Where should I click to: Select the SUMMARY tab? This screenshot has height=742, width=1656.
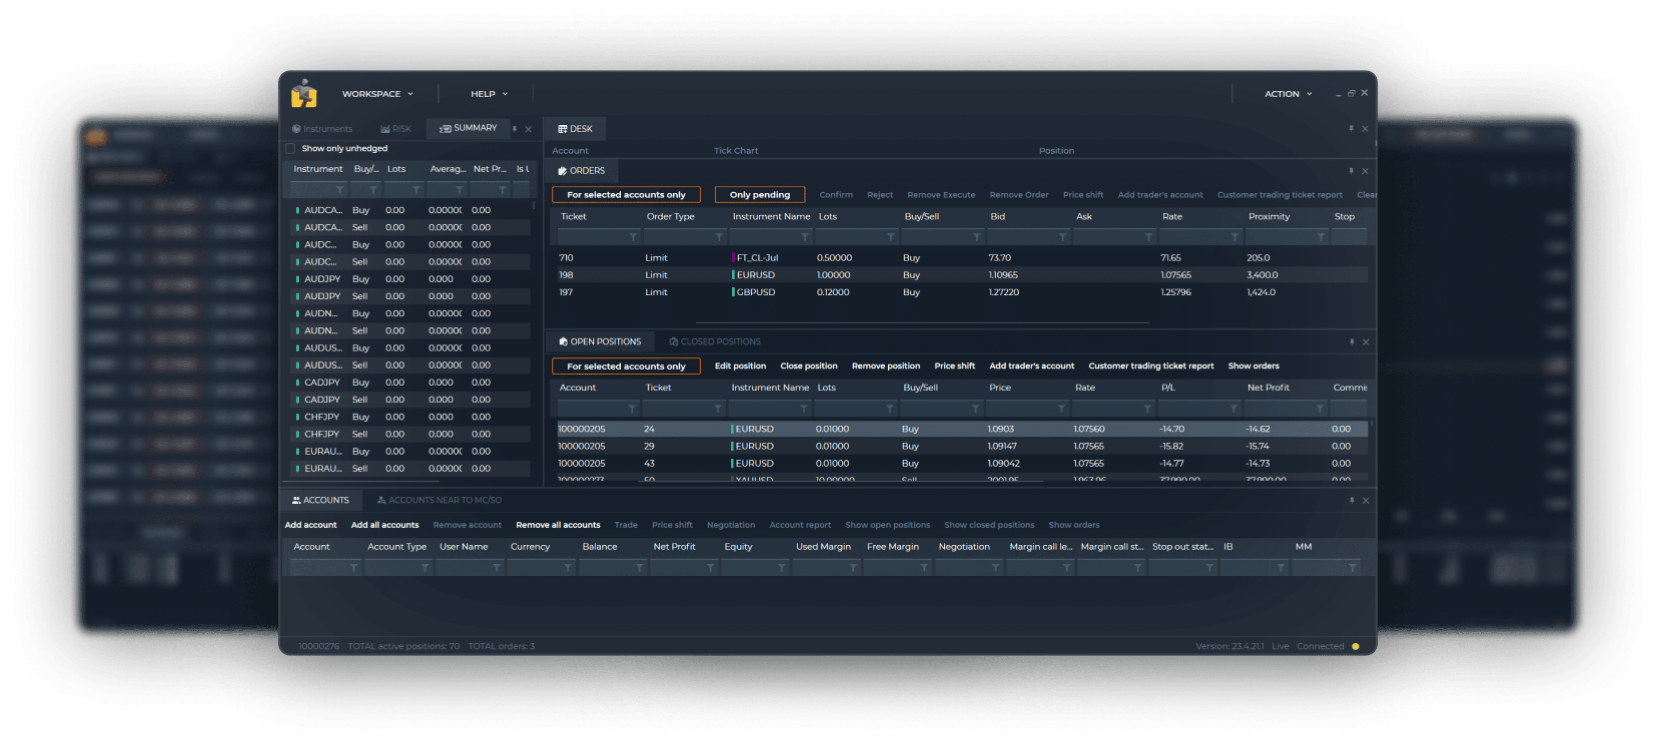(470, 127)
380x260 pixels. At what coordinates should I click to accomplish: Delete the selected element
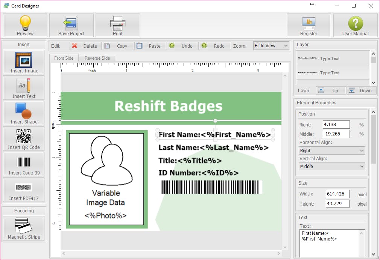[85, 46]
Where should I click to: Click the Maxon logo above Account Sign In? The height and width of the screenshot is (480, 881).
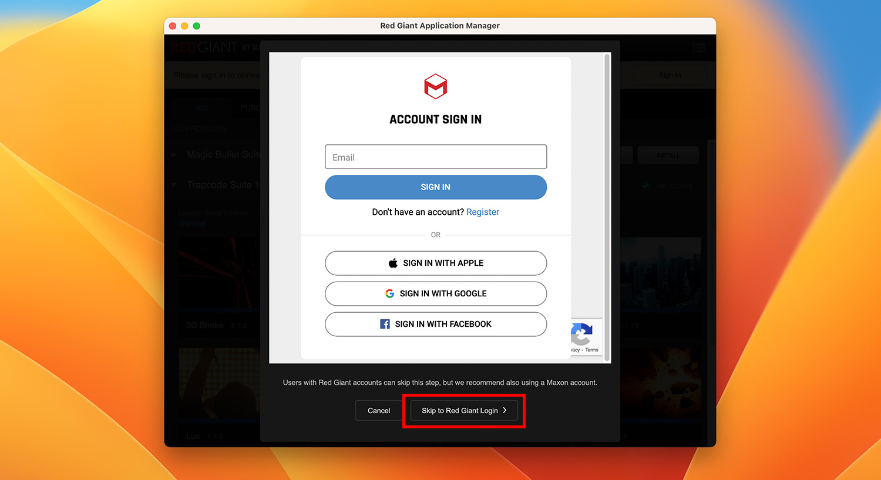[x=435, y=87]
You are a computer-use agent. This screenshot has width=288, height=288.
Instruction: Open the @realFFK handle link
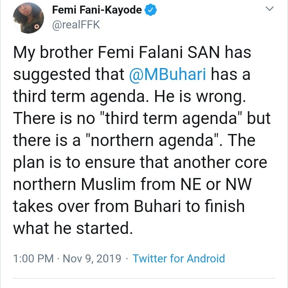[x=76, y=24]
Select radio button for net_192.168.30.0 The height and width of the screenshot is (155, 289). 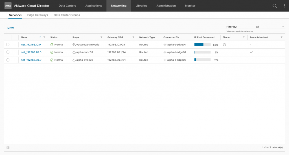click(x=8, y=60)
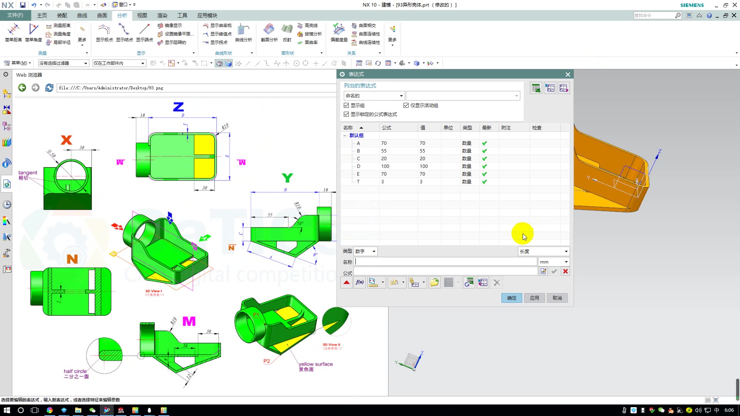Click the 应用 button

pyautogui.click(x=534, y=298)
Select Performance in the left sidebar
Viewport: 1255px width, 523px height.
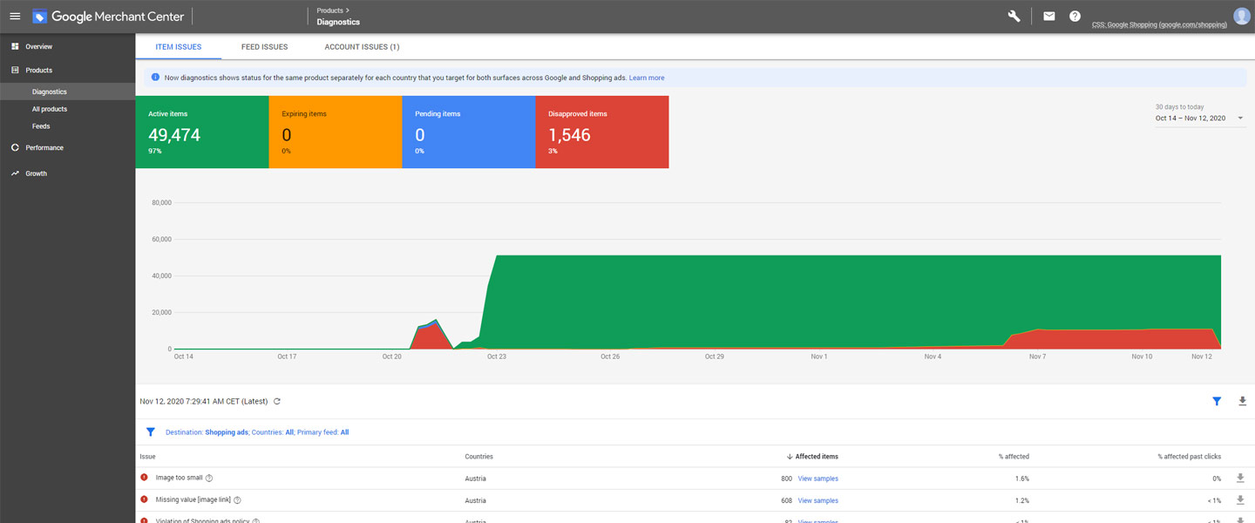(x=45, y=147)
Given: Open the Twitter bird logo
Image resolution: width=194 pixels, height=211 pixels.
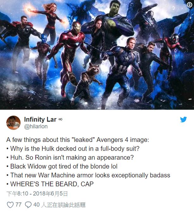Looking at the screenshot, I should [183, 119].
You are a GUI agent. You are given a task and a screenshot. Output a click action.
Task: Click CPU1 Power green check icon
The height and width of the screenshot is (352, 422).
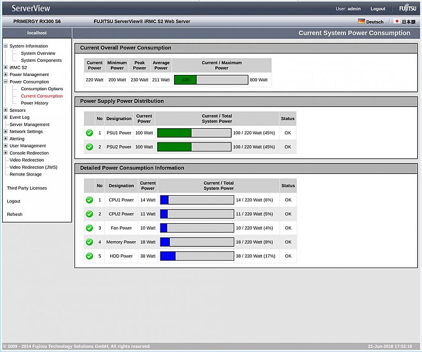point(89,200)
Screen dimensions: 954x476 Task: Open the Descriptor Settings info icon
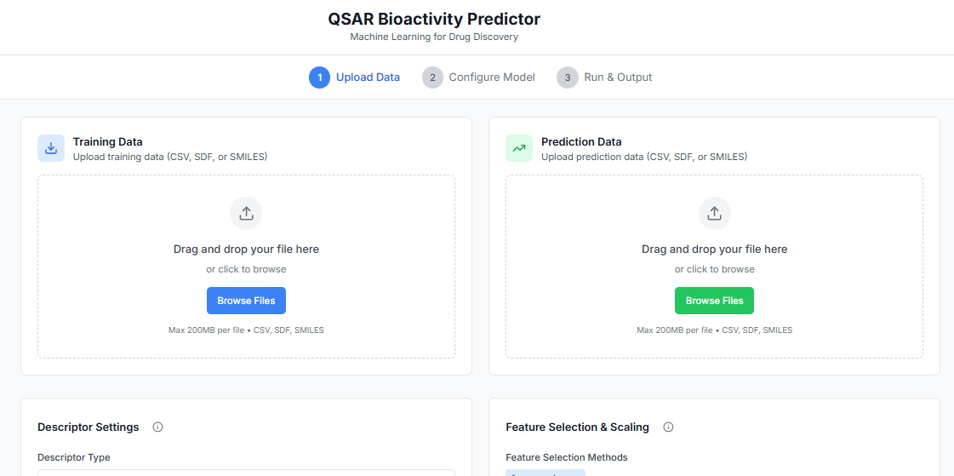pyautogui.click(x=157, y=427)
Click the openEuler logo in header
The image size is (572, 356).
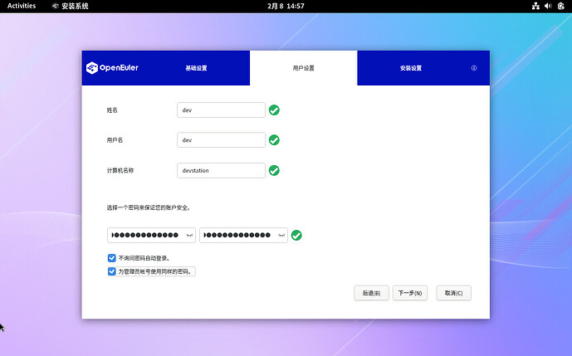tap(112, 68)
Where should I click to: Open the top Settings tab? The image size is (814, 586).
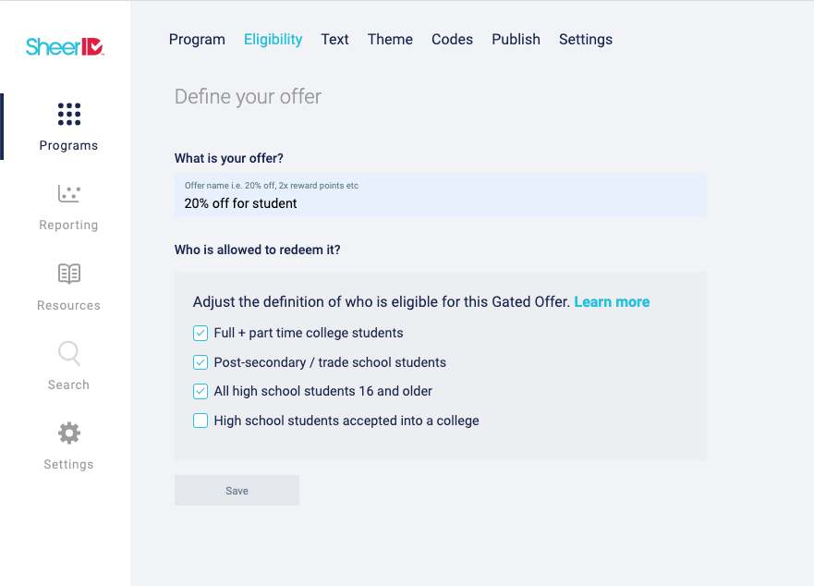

=-=-=

▶ **THE REQUEST**: Which lines in the items above contain the word "logo"? Gather each of them and copy it out in full.

▶ **EXERCISE OUTPUT**:
Where should I click to: Click the Maxon logo above Account Sign In? The height and width of the screenshot is (480, 881).
Given: Open the Twitter bird logo
Click the openEuler logo in header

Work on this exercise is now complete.